My dangerous and rare twin pregnancy
Emily’s last pregnancy was one to remember — monoamniotic-monochorionic twin pregnancies are rare and dangerous. Happily, her girls were born healthy, but her story — including a 12-week hospital stay — is one of courage and grace.
Emily, born and raised in St. Joseph, Missouri, had the surprise of her life when she found out she was expecting again. Already the mother of two young girls, she and her husband were using birth control when she popped up pregnant. And the surprises kept adding up.
Surprise, you’re pregnant!
Emily and her husband had been practicing natural family planning before she decided that she wanted to go on more effective birth control. They chose NuvaRing, and after three months she was due for a prescription refill. “I always test before doctor appointments because I hate surprises, and that was how I found out I was pregnant with my first,” she remembered. “I am glad that I did, so I could have my freak-out reactions in the comfort of my own home.”
Her husband didn’t believe her at first, but after taking six more tests and researching the false positives possibility with NuvaRing, he accepted it. Emily, however, had a more difficult time coming to terms with her new pregnancy. “I cried, I cried a lot,” she shared. “I think I spent a few weeks in bed crying. I hated the way I felt, and still feel guilty.”
Two for one
At her first appointment, she wasn’t sure how far along she was, so they did a sonogram. She was too early to see anything besides an amniotic sac, so she was told to come back in three weeks. During that time, she experienced a lot of bleeding, heavy at times and including clots, so she assumed that she was no longer pregnant.
She was.
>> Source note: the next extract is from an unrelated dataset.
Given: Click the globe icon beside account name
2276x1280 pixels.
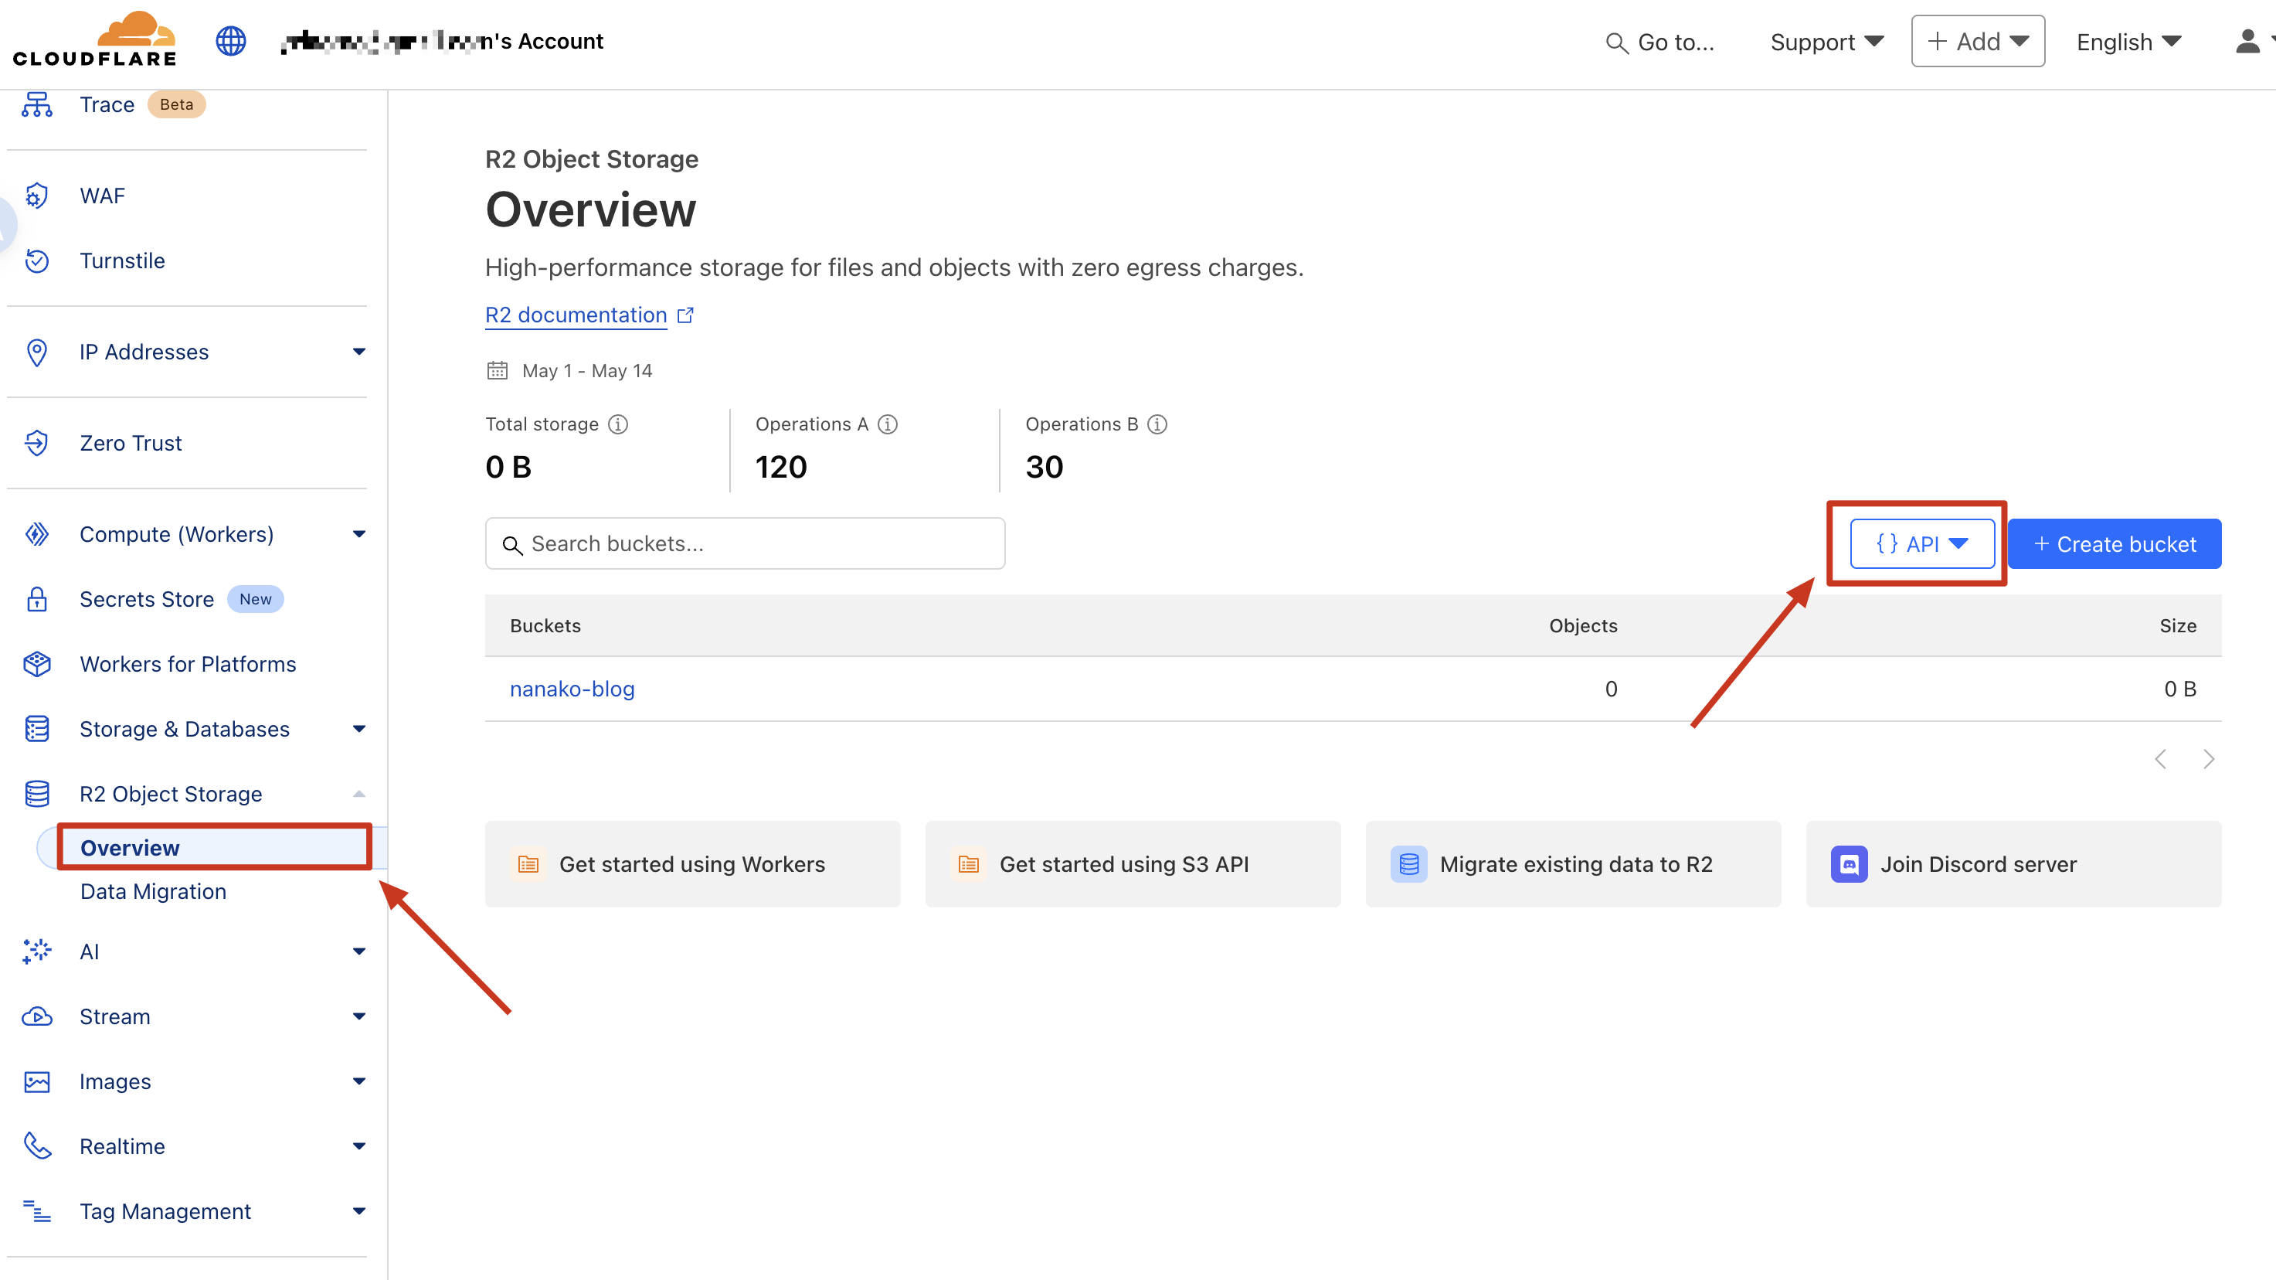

The sonographer was making funny faces, and when Emily asked if there was a heartbeat, she was told that both of them had good, healthy heartbeats. “I just started crying,” she told us. “I remember mumbling about how I got pregnant on birth control, needing a new car and living in a two bedroom house. I calmed down enough to see that sure enough, there were two babies in there.”
After getting over the shock, she and her husband began to be happy and excited. “We both reacted better to finding out it was twins than finding out we were pregnant to begin with,” she shared. “Seeing them made it a lot more exciting, and real.”
Inkling of a problem
Emily posted her sonogram photo on an internet message board and was immediately notified that there may be an issue. “Someone commented, ‘Are those babies in the same sac? They look like it. If they are, the pregnancy is extremely high risk,’” she related. “So, to Google I went. I read that mono-mono (monoamniotic-monochorionic) twins shared a placenta and the amniotic sac. I read that the mortality rate of mono-mono twins was very high, due to cord tangling and compression. I went from excited, to devastated.”
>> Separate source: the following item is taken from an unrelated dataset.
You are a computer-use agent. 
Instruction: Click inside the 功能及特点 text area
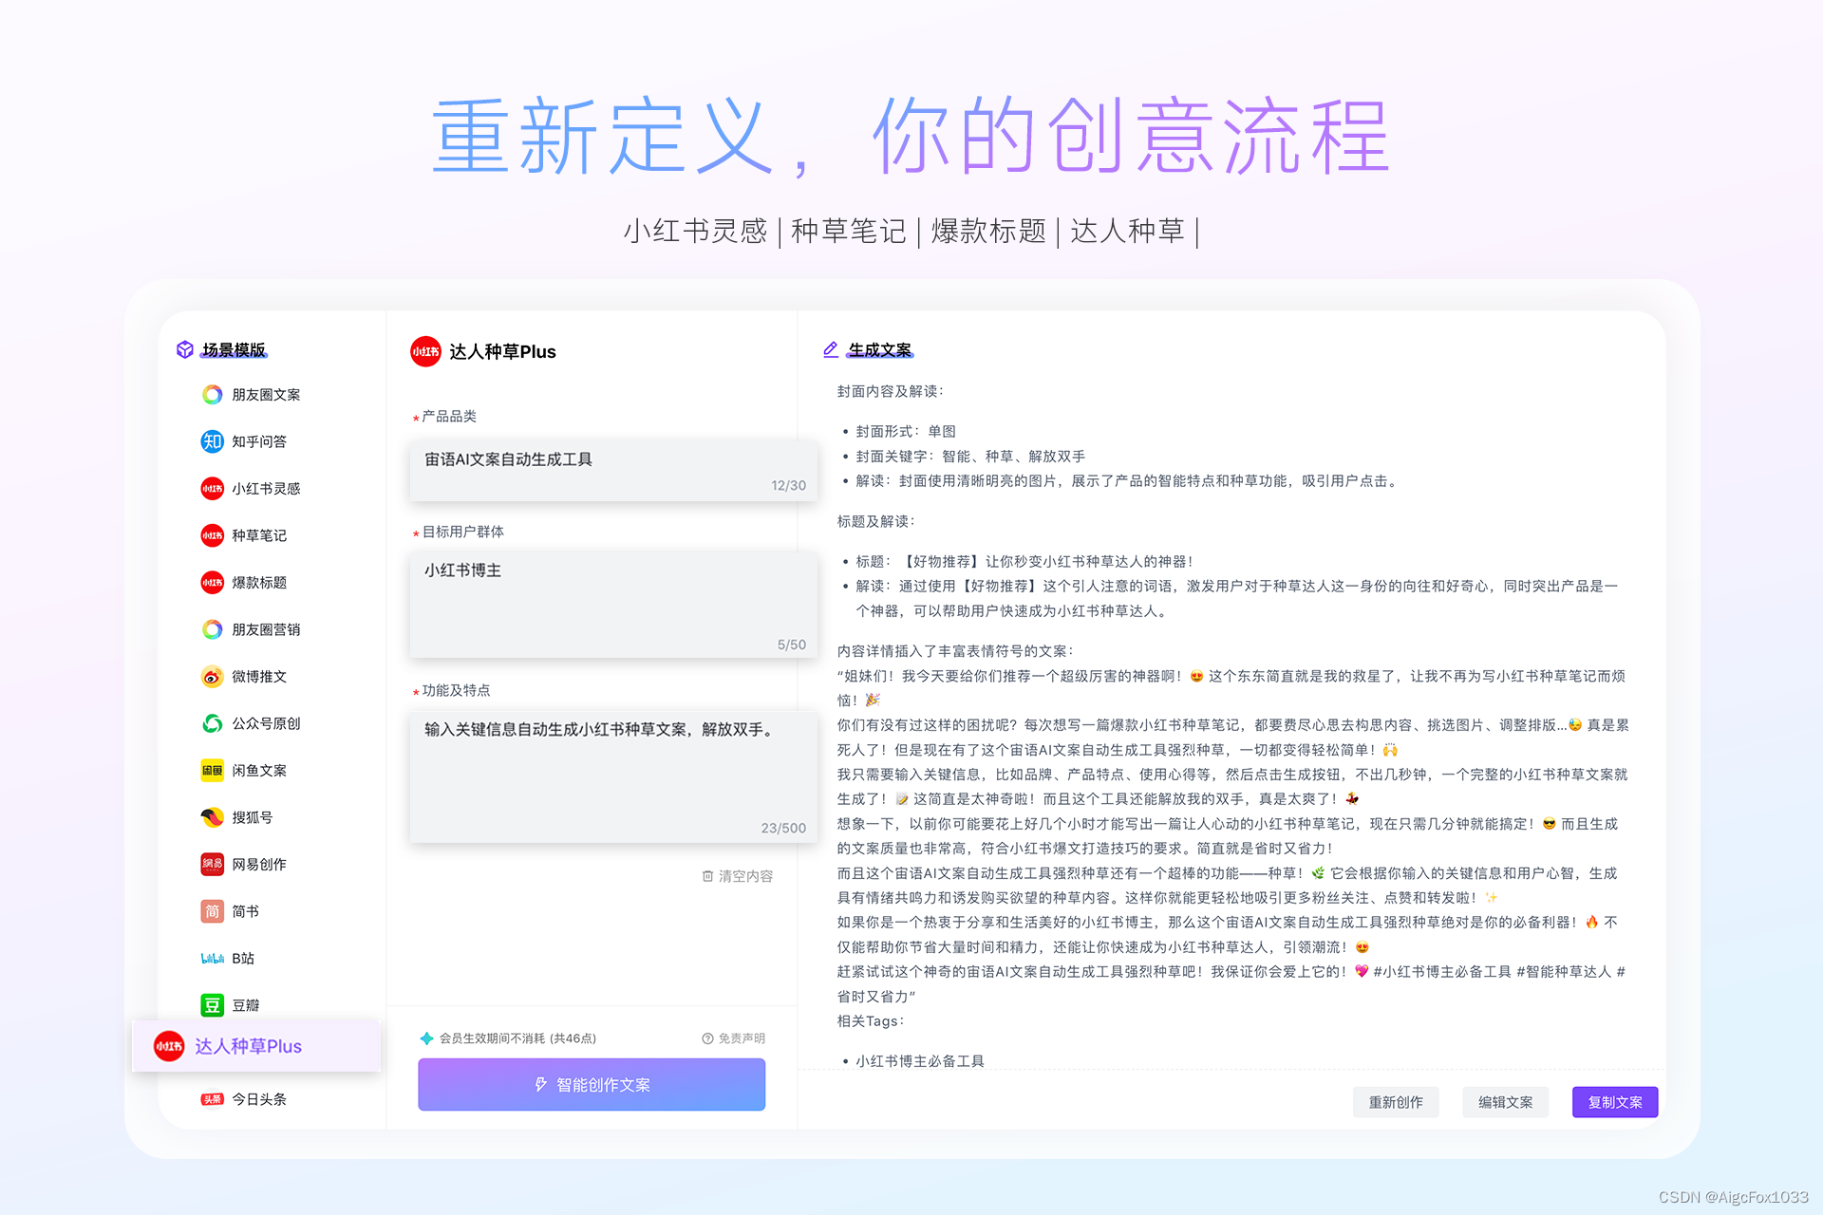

She got in to her doctor as soon as she could, and they still didn’t see a membrane. Nor was there one visible at her next one two weeks later, when she was 14 weeks. “She was pretty certain she could see their feet intertwined, which would definitely make them mono-mono,” she explained. “She also said they appeared to be little girls. It was a very bittersweet appointment with lots of tears.”
The next step
Emily’s care was to be handed over to a group of perinatologists at St. Luke’s in Kansas City, Missouri. She explained, “Before leaving, the doctor actually said to me, ‘I'm not sure you quite understand. This is as high risk as it gets. One or both of your babies will likely not make it.’ She told us that their team hadn't seen a case in over 5 years, and they were delivered at 24 weeks. She wasn't very encouraging.”
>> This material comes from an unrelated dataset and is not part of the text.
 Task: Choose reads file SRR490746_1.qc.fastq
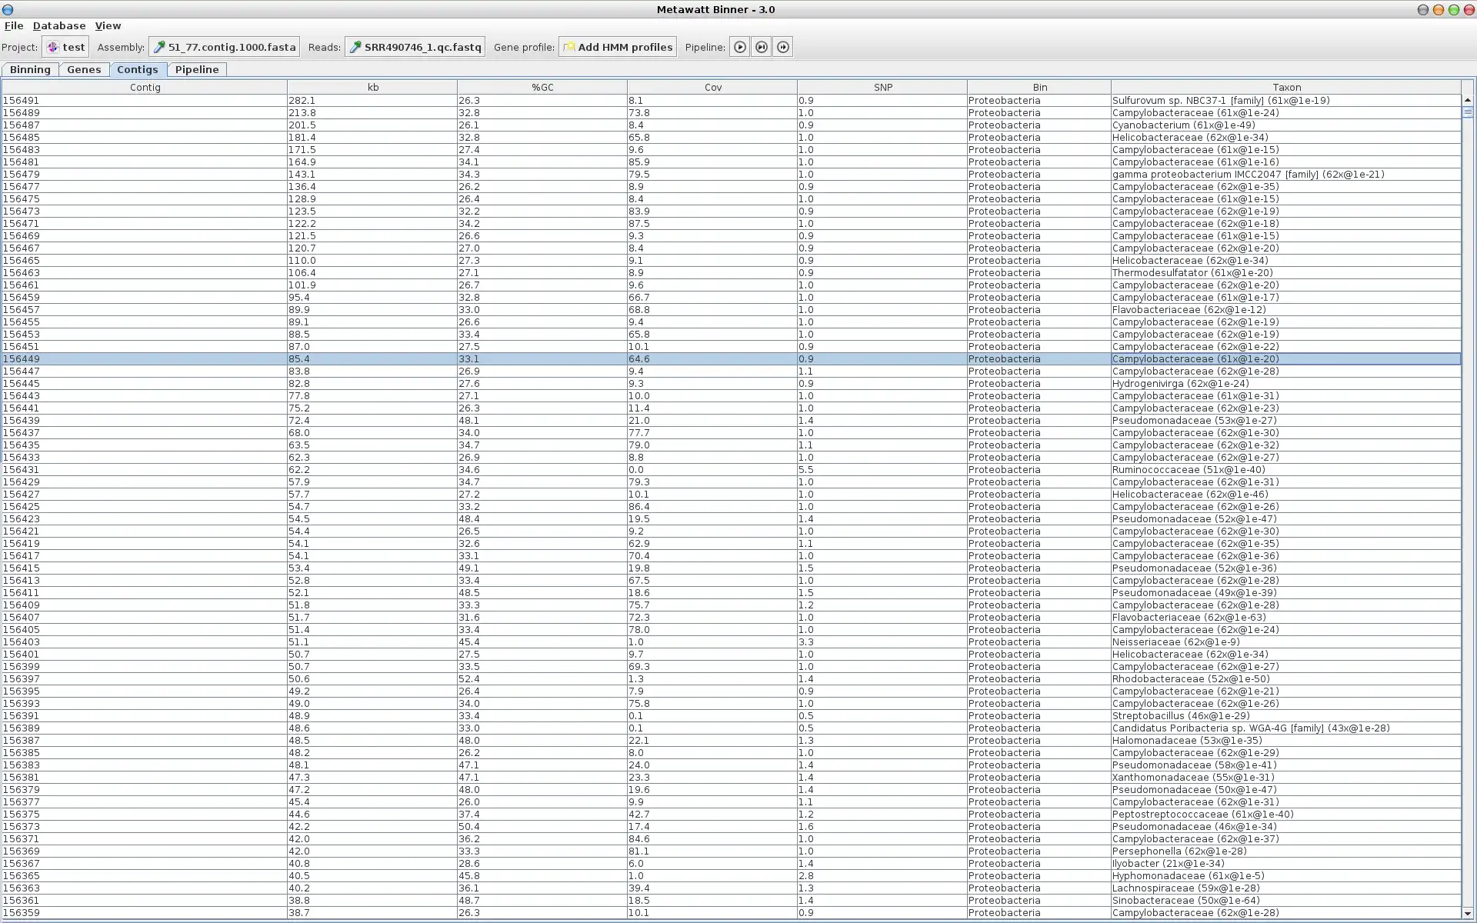[415, 47]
Her first ultrasound at 17 weeks at St. Luke’s confirmed the mono-mono diagnosis, and they were also able to confirm that the babies were girls. They discussed what would happen during the rest of her pregnancy. Emily would be admitted to the hospital in between 24 and 28 weeks until delivery for near-constant monitoring and checking for signs of distress.
She had three appointments before going inpatient, and each was stressful. “Each appointment I would prepare myself for the worst,” she said. “So many of these babies don't make it, so I was trying to keep in mind that there is a possibility that it might happen to us too. Thankfully, each appointment there they were. Hearts still beating, still bouncing around.”